Because only four workers participated in this experiment, all workers were immediately assigned to new tasks after being requeued. Given this, there was an approximate three-fold difference in finished tasks between the fastest and slowest workers. Analysis of questionnaire responses found that workers assigned fewer tasks considered the tasks more enjoyable. To determine the workforce required for optimum enjoyment, a simulation was conducted based on the slowest worker. We estimate the number of workers required by our system. The required number of workers Nw can be expressed as the sum of the time Tt that a worker spends on the task and the time Tc spent on the chasing replay afterwards, divided by the time of the segment Ts:

$$ Nw = {{\left( {Tt + Tc} \right)} \mathord{\left/ {\vphantom {{\left( {Tt + Tc} \right)} {Ts}}} \right. \kern-0pt} {Ts}} $$
(1)

where Tc = (Tt − Ts)/(Rc − Rs), where Rc is the playback speed of the chase.

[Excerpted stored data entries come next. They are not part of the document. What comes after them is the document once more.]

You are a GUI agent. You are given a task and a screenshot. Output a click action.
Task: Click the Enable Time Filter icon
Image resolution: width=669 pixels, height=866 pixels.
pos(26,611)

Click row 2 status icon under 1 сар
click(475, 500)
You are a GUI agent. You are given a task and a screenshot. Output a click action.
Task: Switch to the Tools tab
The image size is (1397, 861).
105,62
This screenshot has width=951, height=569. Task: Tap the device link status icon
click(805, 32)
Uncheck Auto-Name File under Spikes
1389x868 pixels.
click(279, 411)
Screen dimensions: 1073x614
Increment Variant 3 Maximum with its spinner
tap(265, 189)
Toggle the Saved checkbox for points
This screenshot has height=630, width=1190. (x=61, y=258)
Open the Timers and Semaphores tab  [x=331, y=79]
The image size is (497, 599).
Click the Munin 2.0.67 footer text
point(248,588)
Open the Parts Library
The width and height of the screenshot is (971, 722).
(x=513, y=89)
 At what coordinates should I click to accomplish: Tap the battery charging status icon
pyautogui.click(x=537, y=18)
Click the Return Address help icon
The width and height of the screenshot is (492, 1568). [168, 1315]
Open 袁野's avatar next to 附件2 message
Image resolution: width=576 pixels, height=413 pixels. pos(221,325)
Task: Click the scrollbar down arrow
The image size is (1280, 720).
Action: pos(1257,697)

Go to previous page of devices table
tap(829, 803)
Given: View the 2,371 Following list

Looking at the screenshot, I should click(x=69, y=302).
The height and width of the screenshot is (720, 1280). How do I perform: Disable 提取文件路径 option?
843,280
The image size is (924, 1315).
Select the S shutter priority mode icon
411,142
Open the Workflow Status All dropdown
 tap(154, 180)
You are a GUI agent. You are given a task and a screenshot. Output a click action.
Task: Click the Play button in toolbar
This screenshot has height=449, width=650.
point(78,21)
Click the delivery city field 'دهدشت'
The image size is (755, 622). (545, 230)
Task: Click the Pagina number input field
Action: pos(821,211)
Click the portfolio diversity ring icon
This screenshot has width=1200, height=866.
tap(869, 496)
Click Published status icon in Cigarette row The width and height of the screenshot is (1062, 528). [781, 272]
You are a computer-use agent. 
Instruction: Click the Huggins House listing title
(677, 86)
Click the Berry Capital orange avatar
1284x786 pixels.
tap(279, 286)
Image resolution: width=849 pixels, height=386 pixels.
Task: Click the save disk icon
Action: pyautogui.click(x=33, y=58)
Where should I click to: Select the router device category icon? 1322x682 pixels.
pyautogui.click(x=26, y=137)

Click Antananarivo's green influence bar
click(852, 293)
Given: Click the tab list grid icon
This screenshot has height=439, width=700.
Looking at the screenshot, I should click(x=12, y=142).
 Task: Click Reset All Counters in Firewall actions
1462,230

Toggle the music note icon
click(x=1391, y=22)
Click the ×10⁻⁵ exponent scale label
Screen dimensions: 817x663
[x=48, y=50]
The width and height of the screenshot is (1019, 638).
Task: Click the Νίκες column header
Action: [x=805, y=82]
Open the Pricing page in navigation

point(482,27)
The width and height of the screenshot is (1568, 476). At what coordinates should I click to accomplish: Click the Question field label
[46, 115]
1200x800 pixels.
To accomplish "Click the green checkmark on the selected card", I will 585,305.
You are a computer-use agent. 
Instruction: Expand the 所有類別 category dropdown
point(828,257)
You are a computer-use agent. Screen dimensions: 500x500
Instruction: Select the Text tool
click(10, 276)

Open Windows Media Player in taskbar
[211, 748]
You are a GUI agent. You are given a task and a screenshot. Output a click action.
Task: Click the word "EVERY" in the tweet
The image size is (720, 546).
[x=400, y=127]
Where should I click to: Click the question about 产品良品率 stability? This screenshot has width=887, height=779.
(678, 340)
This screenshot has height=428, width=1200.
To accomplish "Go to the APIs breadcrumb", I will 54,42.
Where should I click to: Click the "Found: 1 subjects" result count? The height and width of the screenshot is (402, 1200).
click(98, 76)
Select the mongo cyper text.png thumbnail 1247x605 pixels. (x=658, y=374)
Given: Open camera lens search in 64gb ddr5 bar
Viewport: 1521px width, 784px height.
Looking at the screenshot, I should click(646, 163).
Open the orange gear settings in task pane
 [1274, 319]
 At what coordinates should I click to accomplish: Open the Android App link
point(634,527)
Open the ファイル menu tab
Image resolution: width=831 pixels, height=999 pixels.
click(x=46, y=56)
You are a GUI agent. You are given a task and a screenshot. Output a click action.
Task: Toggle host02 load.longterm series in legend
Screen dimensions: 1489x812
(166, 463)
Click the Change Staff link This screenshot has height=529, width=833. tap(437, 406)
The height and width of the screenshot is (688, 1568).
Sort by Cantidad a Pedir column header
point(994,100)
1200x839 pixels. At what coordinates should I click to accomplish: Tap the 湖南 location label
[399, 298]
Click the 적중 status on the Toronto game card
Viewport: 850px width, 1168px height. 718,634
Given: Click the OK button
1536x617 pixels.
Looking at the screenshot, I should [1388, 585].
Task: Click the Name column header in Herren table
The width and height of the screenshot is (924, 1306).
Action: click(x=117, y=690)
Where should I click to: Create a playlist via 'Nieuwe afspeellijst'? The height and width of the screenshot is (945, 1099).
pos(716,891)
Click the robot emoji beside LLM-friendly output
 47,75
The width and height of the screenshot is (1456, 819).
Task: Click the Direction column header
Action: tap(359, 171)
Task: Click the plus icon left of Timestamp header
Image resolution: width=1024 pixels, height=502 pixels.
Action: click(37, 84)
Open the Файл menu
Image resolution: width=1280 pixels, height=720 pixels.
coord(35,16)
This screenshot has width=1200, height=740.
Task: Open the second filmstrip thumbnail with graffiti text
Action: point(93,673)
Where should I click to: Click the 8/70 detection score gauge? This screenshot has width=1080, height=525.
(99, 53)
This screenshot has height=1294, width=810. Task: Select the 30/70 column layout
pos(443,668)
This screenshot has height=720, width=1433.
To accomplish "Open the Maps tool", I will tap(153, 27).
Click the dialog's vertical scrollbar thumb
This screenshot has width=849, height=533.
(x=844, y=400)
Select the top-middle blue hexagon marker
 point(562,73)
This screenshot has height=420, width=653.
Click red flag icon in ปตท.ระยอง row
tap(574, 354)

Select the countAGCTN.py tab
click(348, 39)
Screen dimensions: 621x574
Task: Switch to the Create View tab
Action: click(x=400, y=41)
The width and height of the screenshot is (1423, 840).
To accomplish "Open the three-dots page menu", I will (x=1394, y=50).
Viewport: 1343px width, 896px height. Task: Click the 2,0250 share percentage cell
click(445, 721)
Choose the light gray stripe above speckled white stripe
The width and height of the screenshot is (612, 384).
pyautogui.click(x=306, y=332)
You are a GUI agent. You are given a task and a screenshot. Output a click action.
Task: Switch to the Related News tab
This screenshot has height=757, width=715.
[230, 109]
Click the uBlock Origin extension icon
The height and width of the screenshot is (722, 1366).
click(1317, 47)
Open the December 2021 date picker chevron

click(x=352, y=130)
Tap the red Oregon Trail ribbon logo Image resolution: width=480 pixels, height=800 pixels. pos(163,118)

Rs is the standard playback speed, i.e., 1x. Based on the slowest worker, Nw = 14.85, with a worst-case scenario of about 15 workers needed (Tt = 45.2 s, Ts = 8 s (because of the 1 s overlap), Rc = 1.5x). Results found that 15 workers would be required to reduce workload and increase enjoyment. In the future, we would like to evaluate workers’ impressions by measuring system usability scale of worker interfaces.

6 Conclusion

We developed a system that interprets sign language-to-caption text via crowdsourcing, with non-experts performing interpretations. We conducted a test using our proto-type system for sign language-to-text interpretation.

The test results showed three findings: first, the slow typing of the workers was a major cause of slower workflow; and second, the non-expert workers did not have time to check for missing and collisions between segments of text and interpret from sign language-to-text at the same time; finally, 15 workers would be required to reduce the workload and increase workers’ enjoyment.

In the future we would like to achieve four things. First, we would like to experiment with a method to dynamically control the time of the task so that each worker’s delay time is equal to the working memory retention time; second, we would like to try to mitigate these problems by adding a new task for workers to revise the missing text and collisions between segments, and text errors in the task results; third, we would like to evaluate the quality of the caption generation and demonstrate the feasibility of a sign language-to-text interpretation system; finally, we would like to evaluate worker impressions by measuring the system usability scale of the worker interface.